His teeth begin to morph. His eyes begin to sink.

His limbs elongate, stretching his body until it is upward of ten feet tall and thin as a rail.

Then he drops, his joints hinging in unsightly directions until he is nearly flat.

On all fours, he scuttles across the distance between us, quick as a lightning bolt.

“I won’t be alone anymore, Clara Lovecroft,” he threatens, every shred of kindness stripped away.

Rage is all that remains, burning as brightly as the illusion dancing in the sky.

“Just remember that I gave you a chance to choose. In the back of that oh-so-powerful mind of yours, remember what happened here. Remember that you could have protected them if you weren’t so selfish.

Oh, and give Jade my regards. She’ll be first.”

“What?” I demand, phantom wind picking up around me and causing my hair to whip in every direction. Clouds tumble over the skyline, and when the rays of red light are blocked out by them, Jasper disappears in a wisp of smoke and shadow.

“It should have been you!” Jade’s voice thunders through me.

It is omnipresent as it swallows the landscape.

Her tone is hateful, but dreadfully familiar.

The dreamscape shifts, following the waves of my shattered memory.

The next time my eyelids lift, I am at the cemetery, staring down at two names carved into one headstone. A snowflake falls onto my lashes.

“It should have been you . . .” Jade whispers.

She wears a pair of black jeans and a beaten black shirt, her hands trembling as she lays Mother and Father’s wedding bands into the loose dirt.

She only lifts her gaze to scowl at me, then stands on legs wobbling beneath the weight of her grief.

The way in which she starts walking away says what a thousand words could never.

Nothing about those long, disappointed strides implies she plans to come back.

“Jade, wait—” When I attempt to grab her hand, she turns and shoves me into the floral arrangements sent by our extended family.

They scatter across the frail yellow grass, streams of unnaturally vibrant color on a sepia backdrop.

The back of my head slams against Dad’s name hard enough to put thin cracks in the granite.

“It should have been you.”

As she walks away, I roll onto my back and stare into the overcast sky.

I am lost in a deluge of emotions long enough to lower my guard as Jasper returns.

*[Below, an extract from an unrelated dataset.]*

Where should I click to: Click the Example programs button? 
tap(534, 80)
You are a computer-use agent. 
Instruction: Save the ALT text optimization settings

He hovers overhead, his form demonic and domineering again.

Rows of black, razor-blade teeth—each as long as a forearm—are framed within the edges of his supernaturally wide smile.

His eyes are sunken, hollowed holes in a charred skull.

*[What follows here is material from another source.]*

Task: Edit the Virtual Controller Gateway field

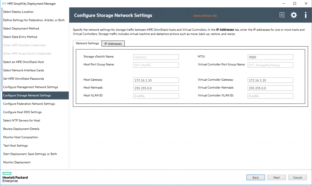Action: pos(271,80)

“You will help me, Clara.” His command, deep and filled with a thousand unrecognizable screams, snaps around my mind like a pair of handcuffs. He is no longer asking. “You’ll see . . . I’ll make you see. We belong together.”

My mind is pliant, filled with so much red, an ocean of control drowning my will with vigor. Before I can respond, my lips already forming words of compliance, our surroundings crumble like glass against a gunshot.